Although operative results have improved with air‑drill cervical laminectomy, complications such as spinal fragility, posterior spur formation, and curvature malalignment remain unresolved. The study introduces expansive open‑door laminoplasty, devised in 1977, to overcome these disadvantages by offering a safer, easier, and structurally superior alternative to ordinary laminectomy. The technique is a bilateral open‑door laminoplasty that widens the spinal canal and permits extensive intradural exploration, with operative steps detailed in the study. Surgical outcomes in patients with cervical OPLL, spondylosis, and canal stenosis were satisfactory, achieving an optimal anteroposterior canal widening of more than 4 mm.

Abstract

Although the operative results have been improving since the air drill was introduced for cervical laminectomy instead of an ordinary rongeur, post-laminectomy complications, such as postoperative fragility of the cervical spine to acute neck trauma, posterior spur formation at the vertebral body, and malalignment of the lateral curvature have still remained as unsolved problems.
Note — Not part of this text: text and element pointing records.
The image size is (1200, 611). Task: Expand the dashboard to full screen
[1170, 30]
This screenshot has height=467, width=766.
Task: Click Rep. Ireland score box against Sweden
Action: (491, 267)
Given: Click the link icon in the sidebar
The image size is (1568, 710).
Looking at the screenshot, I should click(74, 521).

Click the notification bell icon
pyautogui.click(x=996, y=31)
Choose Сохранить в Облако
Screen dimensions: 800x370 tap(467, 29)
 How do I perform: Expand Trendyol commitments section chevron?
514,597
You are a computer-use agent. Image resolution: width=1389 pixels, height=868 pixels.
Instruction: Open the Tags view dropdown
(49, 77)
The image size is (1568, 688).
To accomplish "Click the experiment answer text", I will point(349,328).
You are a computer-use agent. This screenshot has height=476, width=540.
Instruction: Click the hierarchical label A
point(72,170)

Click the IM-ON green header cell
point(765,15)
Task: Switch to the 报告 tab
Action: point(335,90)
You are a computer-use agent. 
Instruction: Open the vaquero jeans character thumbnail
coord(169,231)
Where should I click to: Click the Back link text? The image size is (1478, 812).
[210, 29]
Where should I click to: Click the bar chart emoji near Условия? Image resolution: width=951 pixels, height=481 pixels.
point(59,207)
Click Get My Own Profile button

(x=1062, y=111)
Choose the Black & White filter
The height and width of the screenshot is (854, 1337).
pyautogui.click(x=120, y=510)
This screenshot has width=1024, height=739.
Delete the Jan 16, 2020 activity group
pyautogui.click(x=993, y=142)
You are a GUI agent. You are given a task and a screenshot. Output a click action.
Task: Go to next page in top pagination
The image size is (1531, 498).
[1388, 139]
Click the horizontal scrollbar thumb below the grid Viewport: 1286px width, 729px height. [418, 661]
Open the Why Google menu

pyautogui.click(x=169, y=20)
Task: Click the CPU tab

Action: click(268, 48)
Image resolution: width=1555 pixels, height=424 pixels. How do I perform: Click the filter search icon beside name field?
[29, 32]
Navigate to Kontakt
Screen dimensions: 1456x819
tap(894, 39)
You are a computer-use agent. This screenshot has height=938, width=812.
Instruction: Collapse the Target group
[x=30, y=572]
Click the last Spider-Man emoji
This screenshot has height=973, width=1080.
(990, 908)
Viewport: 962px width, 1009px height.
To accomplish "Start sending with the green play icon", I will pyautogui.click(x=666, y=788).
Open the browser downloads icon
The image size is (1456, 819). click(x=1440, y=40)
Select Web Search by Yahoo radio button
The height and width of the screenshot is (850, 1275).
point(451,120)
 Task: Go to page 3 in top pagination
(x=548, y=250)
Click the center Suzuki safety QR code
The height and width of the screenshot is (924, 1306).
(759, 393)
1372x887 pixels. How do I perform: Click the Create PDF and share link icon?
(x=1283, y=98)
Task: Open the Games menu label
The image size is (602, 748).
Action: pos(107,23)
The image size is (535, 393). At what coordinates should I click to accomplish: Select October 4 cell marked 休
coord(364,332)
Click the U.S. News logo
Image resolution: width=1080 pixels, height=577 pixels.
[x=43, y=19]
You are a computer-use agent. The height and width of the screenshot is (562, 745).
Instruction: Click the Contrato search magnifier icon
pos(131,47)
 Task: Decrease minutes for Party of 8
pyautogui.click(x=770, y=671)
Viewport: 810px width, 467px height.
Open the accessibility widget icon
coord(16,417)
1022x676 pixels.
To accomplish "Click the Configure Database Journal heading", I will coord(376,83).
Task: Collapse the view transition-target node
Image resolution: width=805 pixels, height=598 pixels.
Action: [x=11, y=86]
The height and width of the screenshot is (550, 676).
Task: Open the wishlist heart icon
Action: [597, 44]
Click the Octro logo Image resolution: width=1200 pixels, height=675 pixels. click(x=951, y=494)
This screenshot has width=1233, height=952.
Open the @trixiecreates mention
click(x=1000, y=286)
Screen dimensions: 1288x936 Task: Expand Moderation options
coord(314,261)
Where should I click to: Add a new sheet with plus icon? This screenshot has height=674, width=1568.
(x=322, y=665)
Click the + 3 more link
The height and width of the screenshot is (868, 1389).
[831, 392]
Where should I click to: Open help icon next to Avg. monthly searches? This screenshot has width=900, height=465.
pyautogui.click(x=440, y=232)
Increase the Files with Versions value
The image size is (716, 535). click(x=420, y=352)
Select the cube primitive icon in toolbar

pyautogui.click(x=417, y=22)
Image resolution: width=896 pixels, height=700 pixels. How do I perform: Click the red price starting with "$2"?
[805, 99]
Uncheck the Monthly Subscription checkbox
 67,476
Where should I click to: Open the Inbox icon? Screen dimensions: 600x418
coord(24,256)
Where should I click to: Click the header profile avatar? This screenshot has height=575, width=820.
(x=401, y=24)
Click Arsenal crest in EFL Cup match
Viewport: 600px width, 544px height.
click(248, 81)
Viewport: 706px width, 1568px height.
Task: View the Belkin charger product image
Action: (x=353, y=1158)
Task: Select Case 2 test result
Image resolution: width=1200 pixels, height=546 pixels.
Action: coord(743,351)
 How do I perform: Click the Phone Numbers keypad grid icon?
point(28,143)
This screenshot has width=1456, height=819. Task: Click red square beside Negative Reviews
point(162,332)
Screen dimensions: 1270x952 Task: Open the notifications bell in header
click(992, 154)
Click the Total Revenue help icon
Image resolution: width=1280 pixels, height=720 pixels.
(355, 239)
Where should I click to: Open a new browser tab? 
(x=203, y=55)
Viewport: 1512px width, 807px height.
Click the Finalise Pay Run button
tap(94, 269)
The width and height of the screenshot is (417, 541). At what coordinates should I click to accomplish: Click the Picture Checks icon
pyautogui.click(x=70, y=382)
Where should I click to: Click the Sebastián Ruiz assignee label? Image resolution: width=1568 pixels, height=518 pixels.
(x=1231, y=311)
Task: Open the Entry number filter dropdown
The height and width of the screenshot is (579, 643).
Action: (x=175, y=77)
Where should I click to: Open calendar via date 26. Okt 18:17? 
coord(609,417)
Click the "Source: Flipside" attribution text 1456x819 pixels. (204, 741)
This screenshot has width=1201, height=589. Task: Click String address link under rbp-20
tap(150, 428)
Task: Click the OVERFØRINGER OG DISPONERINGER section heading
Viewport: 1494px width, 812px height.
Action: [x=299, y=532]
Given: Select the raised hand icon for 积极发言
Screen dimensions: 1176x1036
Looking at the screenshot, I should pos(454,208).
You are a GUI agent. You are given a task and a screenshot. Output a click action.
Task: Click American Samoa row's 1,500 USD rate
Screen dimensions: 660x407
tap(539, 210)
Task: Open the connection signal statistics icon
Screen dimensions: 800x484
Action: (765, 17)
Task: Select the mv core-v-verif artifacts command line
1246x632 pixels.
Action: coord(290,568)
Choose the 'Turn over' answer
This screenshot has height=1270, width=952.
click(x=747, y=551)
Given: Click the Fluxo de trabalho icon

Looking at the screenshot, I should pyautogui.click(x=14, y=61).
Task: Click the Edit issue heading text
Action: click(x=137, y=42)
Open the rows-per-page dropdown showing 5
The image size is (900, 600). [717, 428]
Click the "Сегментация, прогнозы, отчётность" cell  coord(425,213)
In order to avoid these disadvantages, a new surgical technique called "expansive open-door laminoplasty" was devised by the author in 1977, which is relatively easier, safer, and better than the ordinary laminectomy from the standpoint of structural mechanics of the cervical spine. The operative procedure is described in detail. Operative results in the patients with cervical OPLL, spondylosis, and canal stenosis were satisfactory, and optimal widening of the AP diameter of the spinal canal is considered to be over 4 mm. From this procedure a bilateral, open-door laminoplasty has been devised for extensive exploration at the intradural space.